Of the material below, only the lines from the line containing "Task: Click Ninh Thuận G8 result 18" down to the line containing "Screen dimensions: 645x724" belong in the answer, written out exactly.

Dataset records.
== Segment start ==

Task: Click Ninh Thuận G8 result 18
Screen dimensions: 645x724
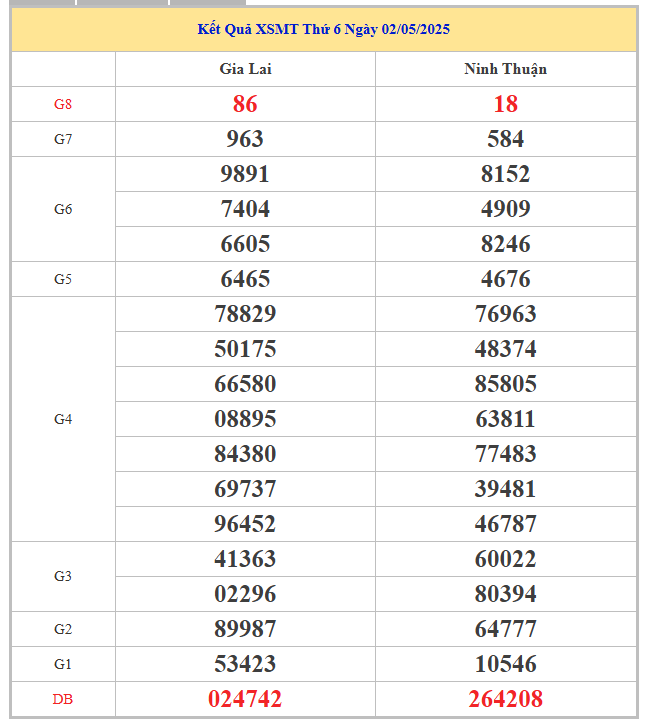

== Segment end ==
== Segment start ==

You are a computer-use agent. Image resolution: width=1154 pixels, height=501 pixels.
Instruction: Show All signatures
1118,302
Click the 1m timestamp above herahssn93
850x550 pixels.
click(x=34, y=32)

== Segment end ==
== Segment start ==

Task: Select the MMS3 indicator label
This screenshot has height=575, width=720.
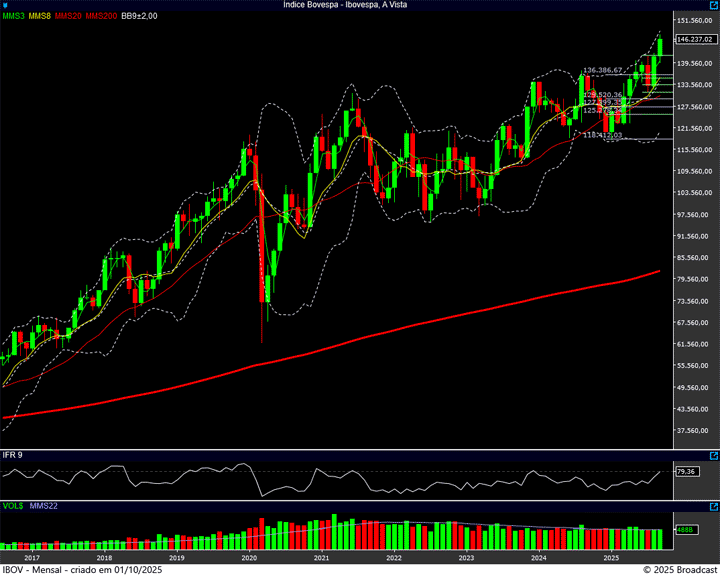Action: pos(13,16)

== Segment end ==

Completed exercise.
Task: Click Ninh Thuận G8 result 18
Screen dimensions: 645x724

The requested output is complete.